Lawrence Berkeley National Laboratory

Zero-noise extrapolation (ZNE) is a widely used technique for gate-error mitigation on near-term quantum computers because it can be implemented in software and does not require knowledge of the quantum computer noise parameters. Traditional ZNE requires a significant resource overhead in terms of quantum operations. A recent proposal using a targeted (or random) instead of fixed identity insertion method (RIIM versus FIIM) requires significantly fewer quantum gates for the same formal precision. We start by showing that RIIM can allow for ZNE to be deployed on deeper circuits than FIIM but requires many more measurements to achieve the same level of statistical uncertainty.

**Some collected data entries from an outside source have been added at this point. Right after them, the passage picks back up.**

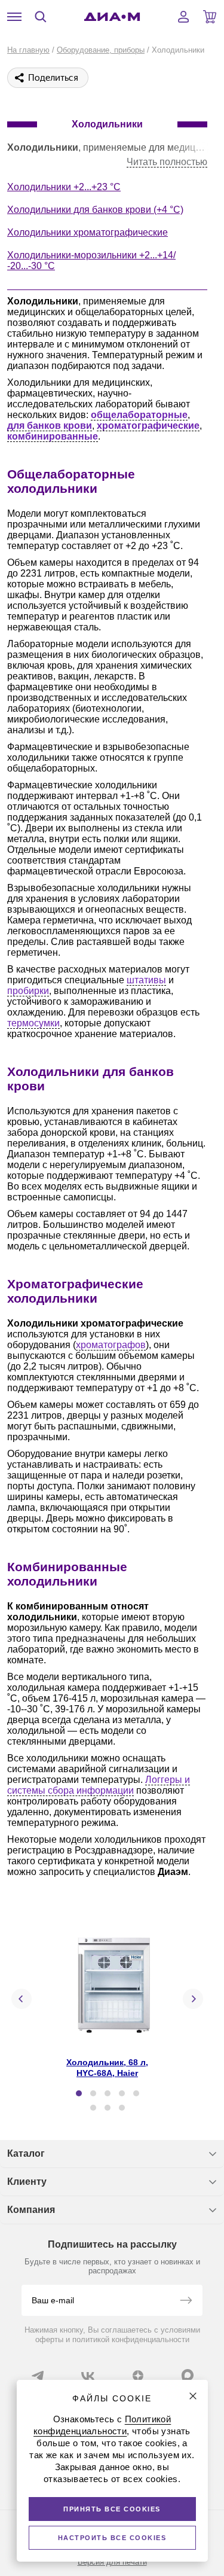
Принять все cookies (112, 2509)
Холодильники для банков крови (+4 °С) (95, 210)
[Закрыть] (193, 2396)
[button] (79, 2093)
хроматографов (111, 1345)
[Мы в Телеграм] (37, 2375)
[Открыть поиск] (40, 17)
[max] (187, 2375)
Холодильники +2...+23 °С (64, 187)
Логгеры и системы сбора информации (98, 1785)
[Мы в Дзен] (138, 2375)
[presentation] (21, 1998)
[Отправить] (186, 2301)
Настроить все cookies (112, 2537)
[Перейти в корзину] (209, 17)
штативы (146, 980)
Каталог (26, 2153)
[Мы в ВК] (88, 2375)
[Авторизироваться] (183, 17)
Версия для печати (112, 2561)
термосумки (33, 1023)
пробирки (28, 991)
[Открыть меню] (14, 17)
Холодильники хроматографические (87, 232)
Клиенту (27, 2181)
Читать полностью (167, 162)
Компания (31, 2210)
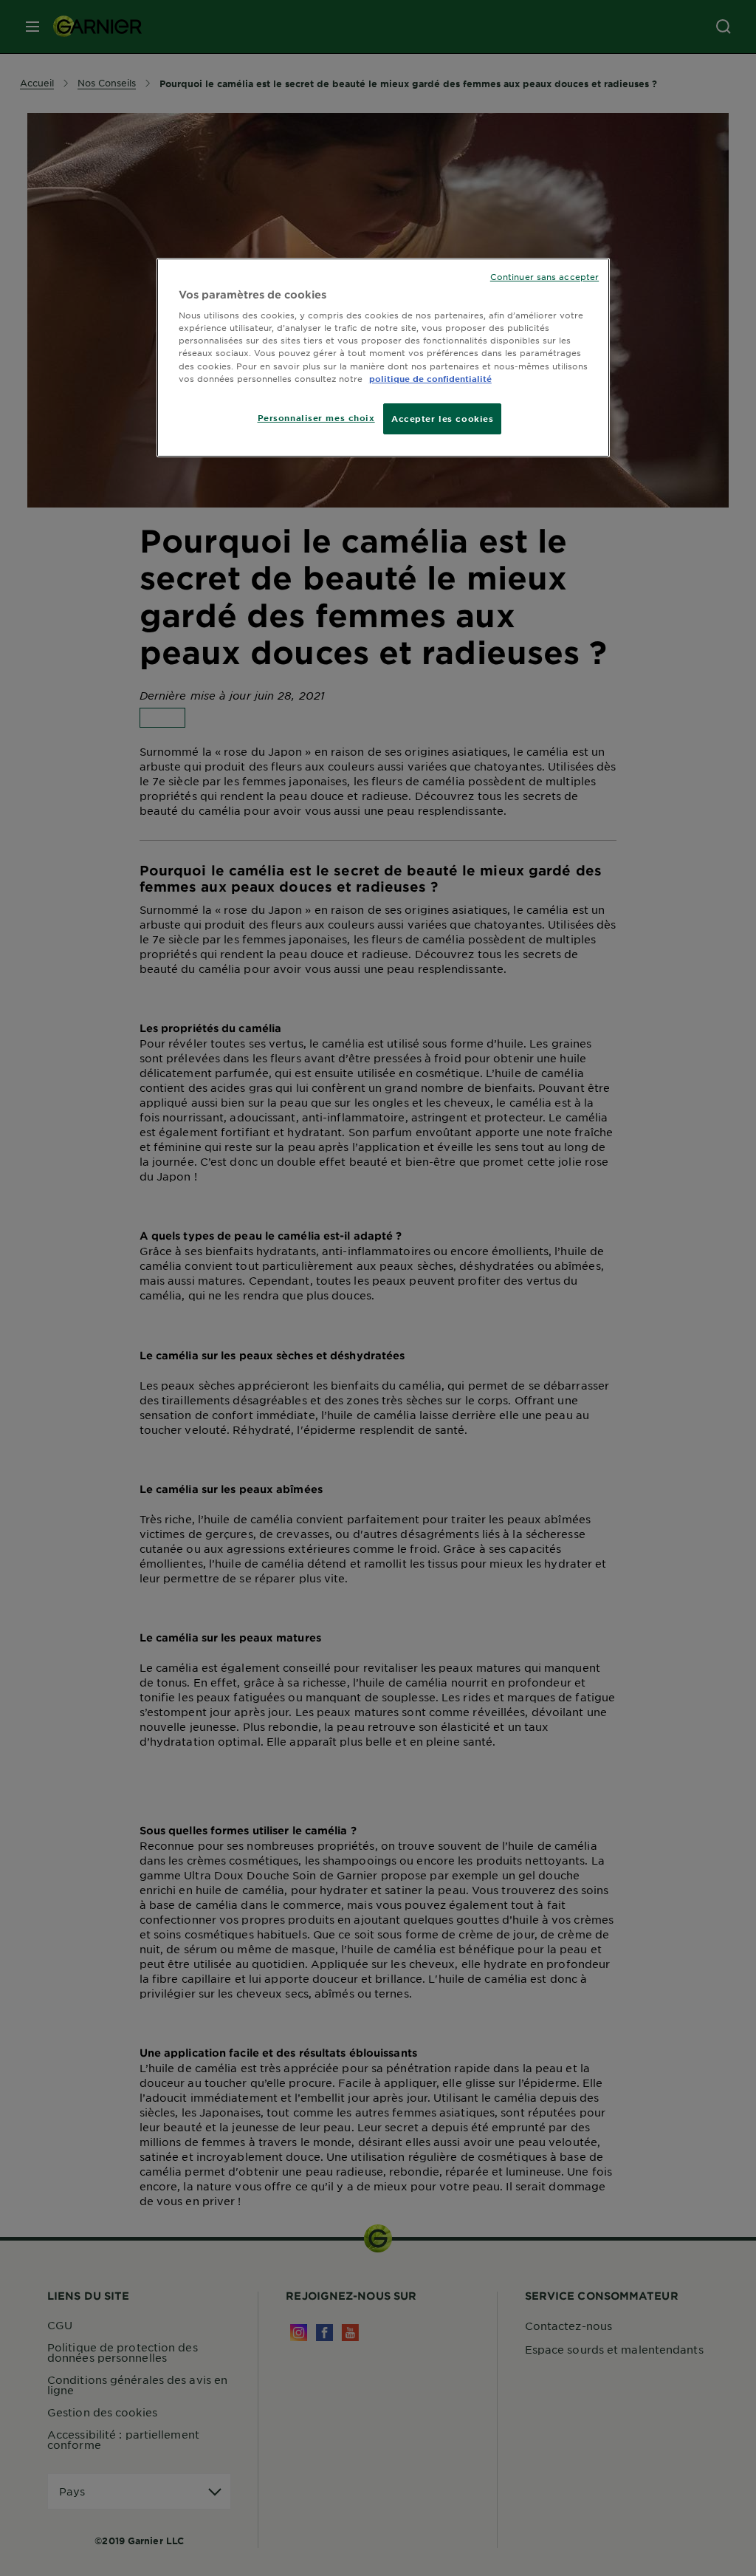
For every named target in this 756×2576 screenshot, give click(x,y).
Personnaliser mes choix (316, 417)
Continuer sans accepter (544, 276)
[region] (383, 357)
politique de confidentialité (430, 378)
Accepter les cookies (442, 418)
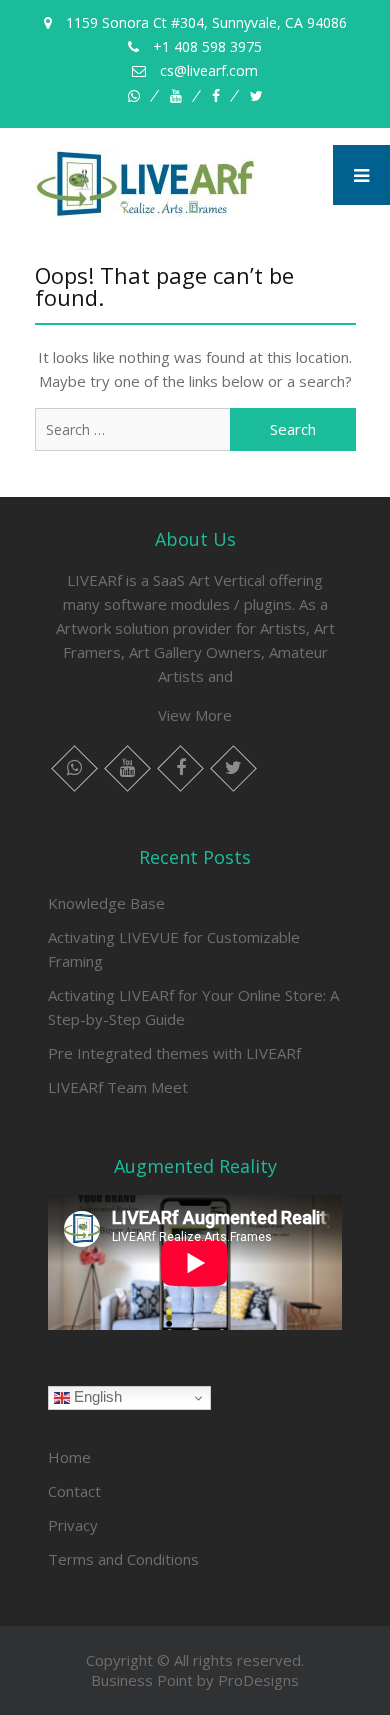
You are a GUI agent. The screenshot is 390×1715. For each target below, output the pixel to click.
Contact (74, 1491)
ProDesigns (258, 1680)
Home (69, 1457)
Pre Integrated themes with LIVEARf (174, 1053)
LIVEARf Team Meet (118, 1087)
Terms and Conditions (123, 1559)
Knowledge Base (106, 903)
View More (195, 715)
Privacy (73, 1525)
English (96, 1396)
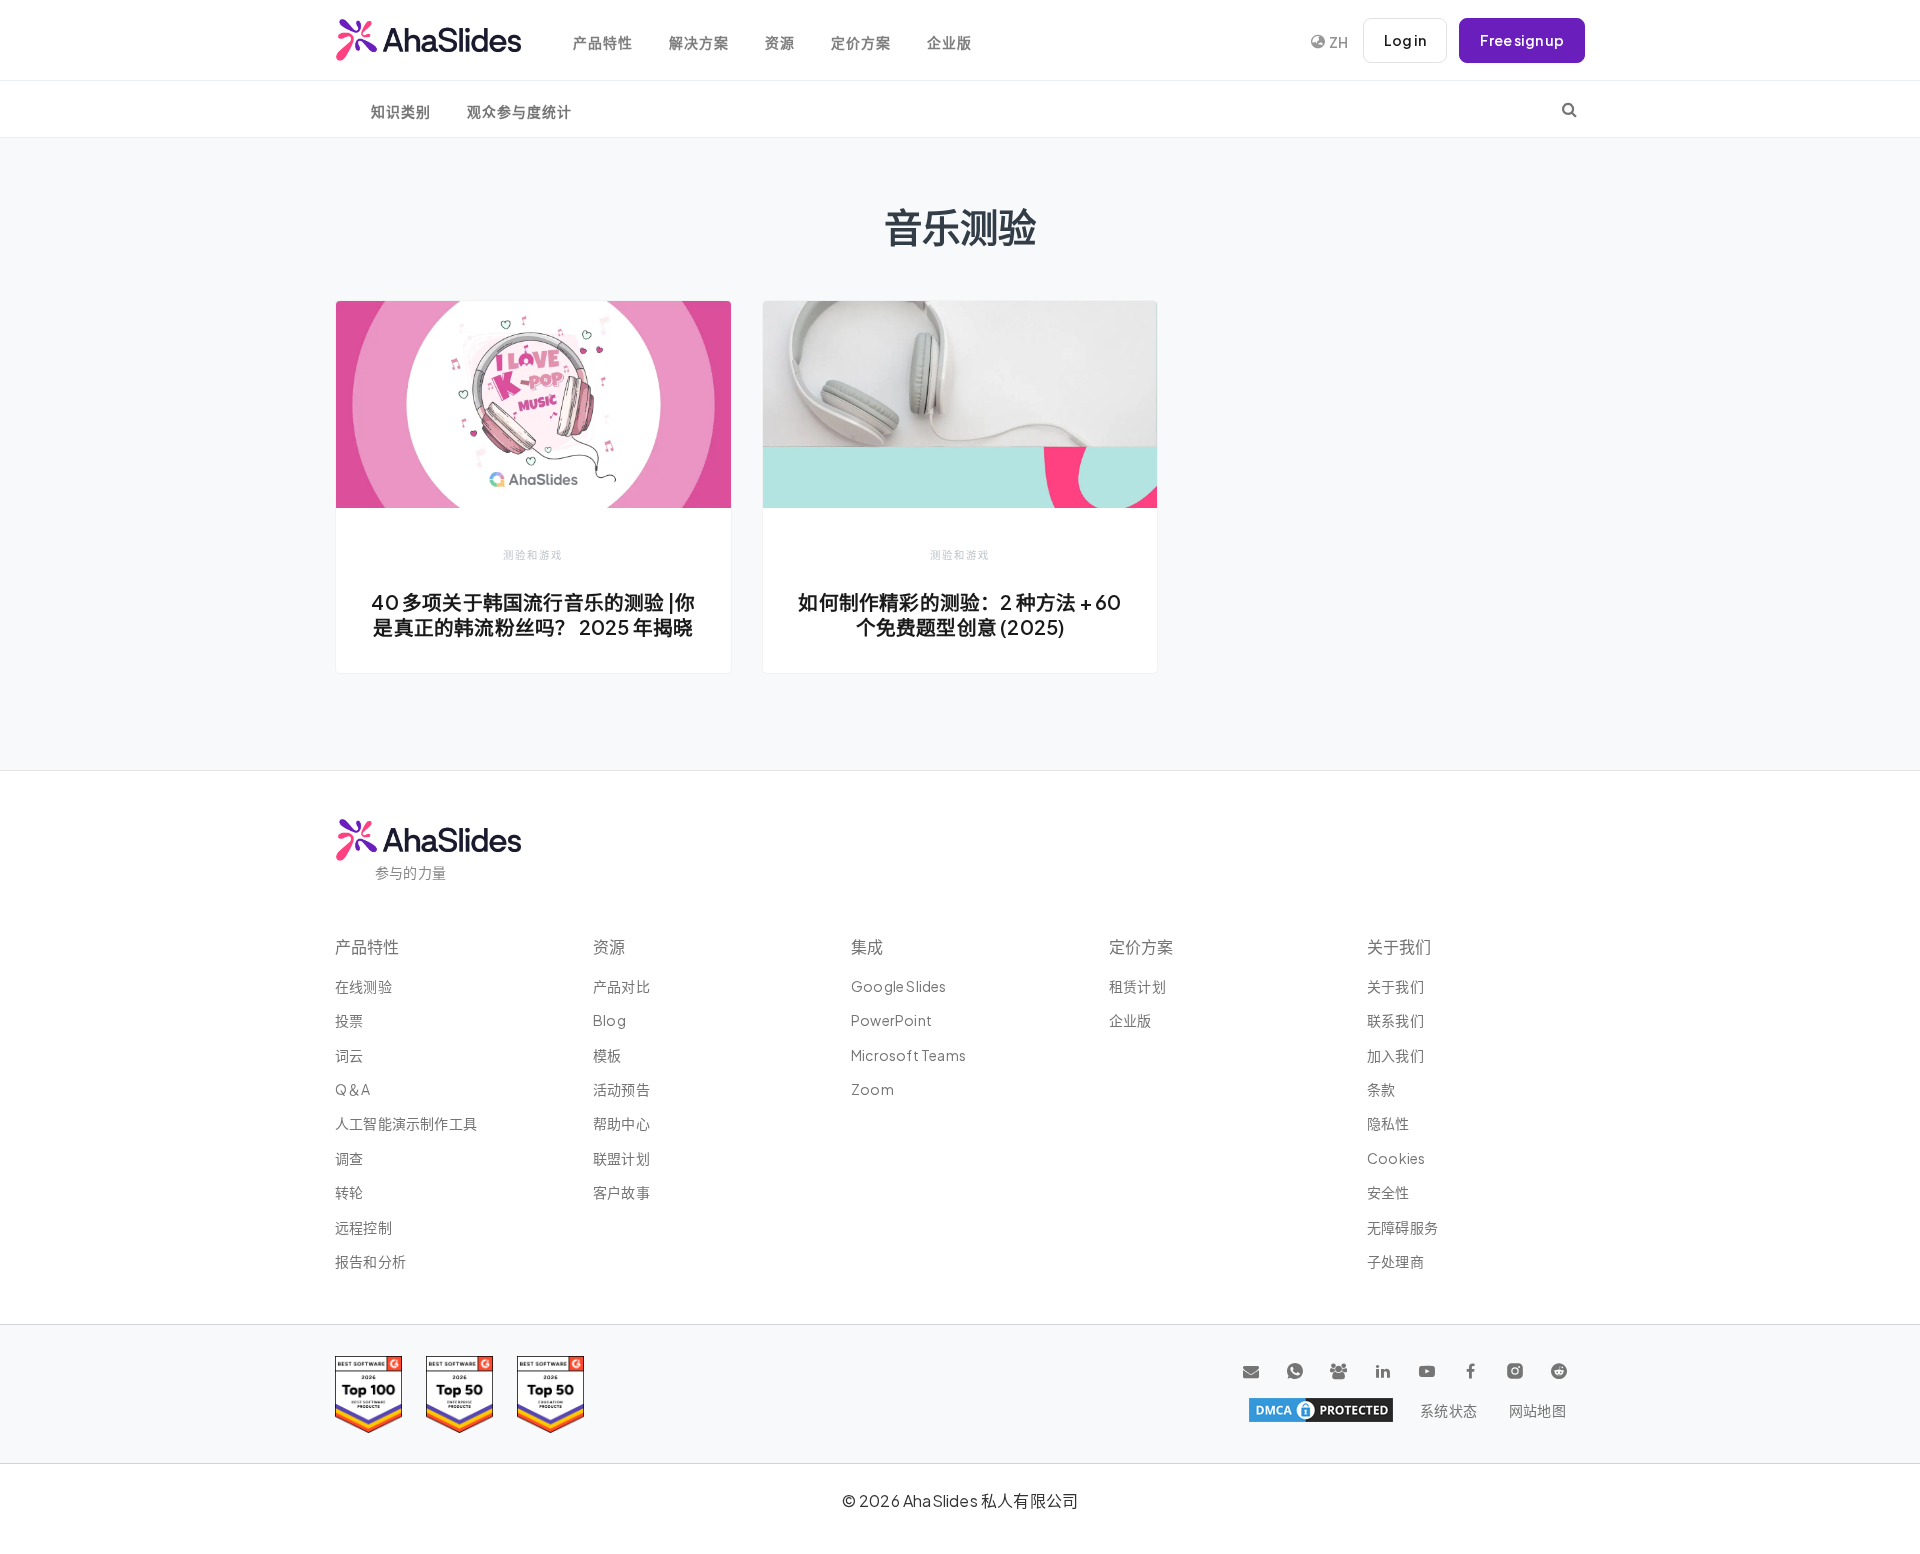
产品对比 (621, 986)
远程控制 (363, 1227)
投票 (349, 1020)
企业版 (949, 42)
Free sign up (1522, 40)
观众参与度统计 (519, 111)
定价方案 (861, 42)
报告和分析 (370, 1261)
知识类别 (401, 111)
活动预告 (621, 1089)
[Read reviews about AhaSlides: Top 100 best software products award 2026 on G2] (368, 1394)
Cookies (1396, 1158)
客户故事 (621, 1192)
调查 (349, 1158)
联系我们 (1395, 1020)
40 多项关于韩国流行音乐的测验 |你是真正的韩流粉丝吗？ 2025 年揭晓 (533, 615)
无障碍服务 (1402, 1227)
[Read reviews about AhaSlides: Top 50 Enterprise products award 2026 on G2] (550, 1394)
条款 (1381, 1089)
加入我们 (1395, 1055)
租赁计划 (1137, 986)
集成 (867, 946)
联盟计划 (621, 1158)
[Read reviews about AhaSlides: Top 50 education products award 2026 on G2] (459, 1394)
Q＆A (353, 1089)
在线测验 (363, 986)
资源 (780, 42)
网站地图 (1537, 1410)
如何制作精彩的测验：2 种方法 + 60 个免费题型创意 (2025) (959, 615)
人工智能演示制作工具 (406, 1123)
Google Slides (899, 986)
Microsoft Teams (908, 1055)
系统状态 (1448, 1410)
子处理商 (1395, 1261)
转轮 (349, 1192)
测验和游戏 (533, 554)
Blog (609, 1020)
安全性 (1388, 1192)
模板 (607, 1055)
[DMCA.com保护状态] (1321, 1410)
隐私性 (1388, 1123)
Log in (1405, 40)
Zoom (872, 1089)
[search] (1569, 109)
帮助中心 (621, 1123)
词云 (349, 1055)
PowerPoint (891, 1020)
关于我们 (1395, 986)
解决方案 (699, 42)
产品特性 (603, 42)
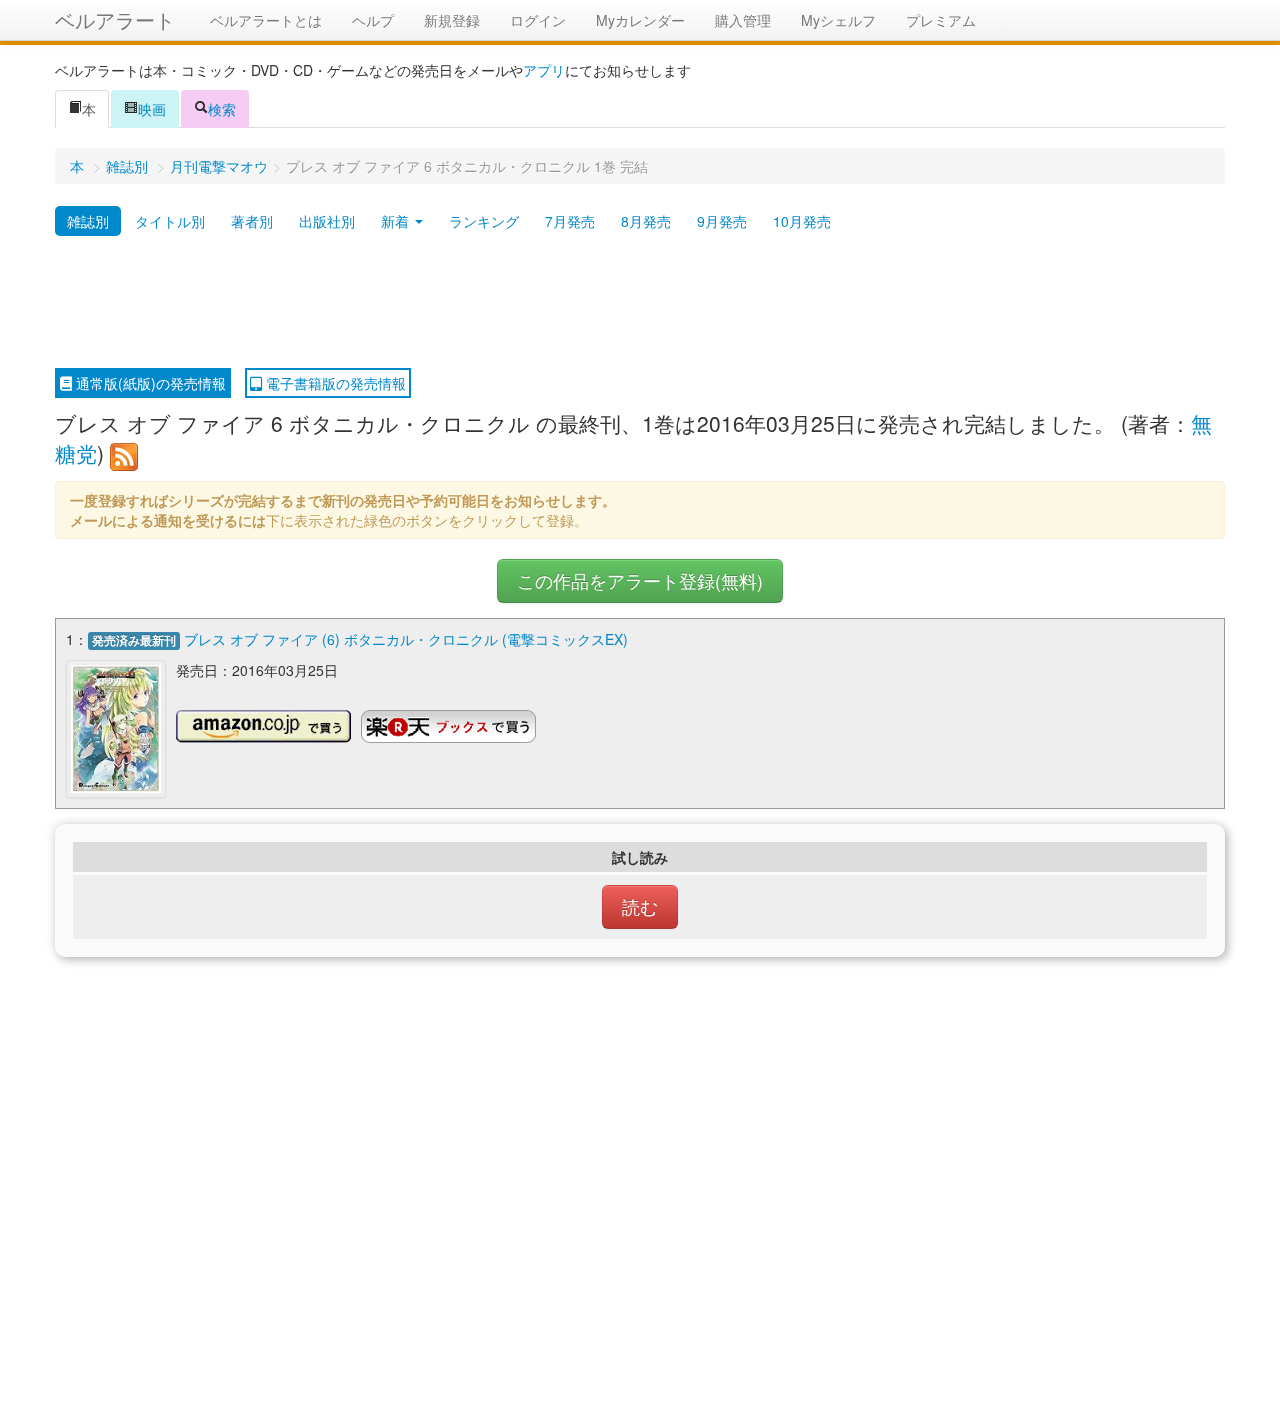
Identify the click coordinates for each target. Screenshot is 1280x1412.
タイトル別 (170, 221)
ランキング (484, 221)
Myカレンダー (640, 20)
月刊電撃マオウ (219, 166)
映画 (152, 109)
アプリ (544, 70)
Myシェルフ (838, 20)
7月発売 (570, 221)
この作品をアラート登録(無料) (640, 580)
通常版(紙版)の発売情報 (149, 383)
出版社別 (327, 221)
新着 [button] (397, 221)
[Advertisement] (640, 303)
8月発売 (646, 221)
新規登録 (452, 20)
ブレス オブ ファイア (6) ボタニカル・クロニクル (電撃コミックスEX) (406, 639)
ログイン (538, 20)
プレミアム (941, 20)
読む (640, 906)
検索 (222, 109)
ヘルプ (373, 20)
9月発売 (722, 221)
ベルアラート (115, 19)
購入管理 (743, 20)
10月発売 (802, 221)
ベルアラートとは (266, 20)
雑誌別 (127, 166)
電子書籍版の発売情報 (334, 383)
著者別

We develop two extensions to FIIM and RIIM. The list identity insertion method allows us to mitigate the error from certain controlled-not (cnot) gates, typically those with the largest error. The set identity insertion method naturally interpolates between the measurement-efficient FIIM and the gate-efficient RIIM, allowing us to trade off fewer cnot gates for more measurements. Finally, we investigate a way to boost the number of measurements, namely, to run ZNE in parallel, utilizing as many quantum devices as are available. We explore the performance of RIIM in a parallel setting where there is a nontrivial spread in noise across sets of qubits within or across quantum computers.